---------- 本文抜粋 ----------

大雪となった新年の湯田中温泉。老舗旅館「よろづや」が、多くの客を迎え入れていた。

 
 

旅館内にある源泉かけ流しの「桃山風呂」は国の有形文化財。200年の歴史を誇る人気の旅館だ。

よろづや女将・小野恵子さん:
毎年、スキーで正月を迎えられるんですか?

宿泊客:
いや初めてで。なかなか出かけられなかったので

よろづや女将・小野恵子:
コロナでそうですよね

新型コロナの影響が落ち着いたこともあり、久々に賑わいが戻った。

宿泊客:
みんな元気でよかった、乾杯!

活気が戻った旅館に社長の小野誠さん(62)は…。

宿泊客を迎える小野誠社長
宿泊客を迎える小野誠社長

よろづや・小野誠社長:
去年、旅館をやって初めて「こんなに暇な正月」と思ったので、それに比べると今年は順調だなと

社長の安堵は2021年の状況を思えばこそ…。旅館は新型コロナともう一つ、大きな苦難を抱えて新年を迎えた。

---------- 提示データ ----------

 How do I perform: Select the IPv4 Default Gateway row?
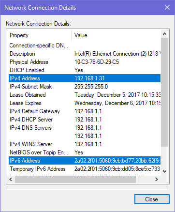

----------
---------- 提示データ ----------

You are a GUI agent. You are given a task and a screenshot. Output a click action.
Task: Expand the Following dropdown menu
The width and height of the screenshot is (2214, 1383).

----------
---------- 提示データ ----------

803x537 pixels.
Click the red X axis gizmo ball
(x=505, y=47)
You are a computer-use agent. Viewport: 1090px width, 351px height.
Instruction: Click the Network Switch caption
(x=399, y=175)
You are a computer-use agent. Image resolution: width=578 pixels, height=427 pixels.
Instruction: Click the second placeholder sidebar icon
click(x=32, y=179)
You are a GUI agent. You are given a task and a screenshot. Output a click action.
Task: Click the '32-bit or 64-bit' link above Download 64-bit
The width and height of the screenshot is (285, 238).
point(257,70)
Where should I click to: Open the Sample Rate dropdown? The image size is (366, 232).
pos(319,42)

----------

上にある湯田中温泉の旅館についての本文抜粋から、「活気が戻った旅館に社長の小野誠さん(62)は…。」から「な苦難を抱えて新年を迎えた。」までの部分を一字一句変えずに書き写してください。

活気が戻った旅館に社長の小野誠さん(62)は…。

宿泊客を迎える小野誠社長
宿泊客を迎える小野誠社長

よろづや・小野誠社長:
去年、旅館をやって初めて「こんなに暇な正月」と思ったので、それに比べると今年は順調だなと

社長の安堵は2021年の状況を思えばこそ…。旅館は新型コロナともう一つ、大きな苦難を抱えて新年を迎えた。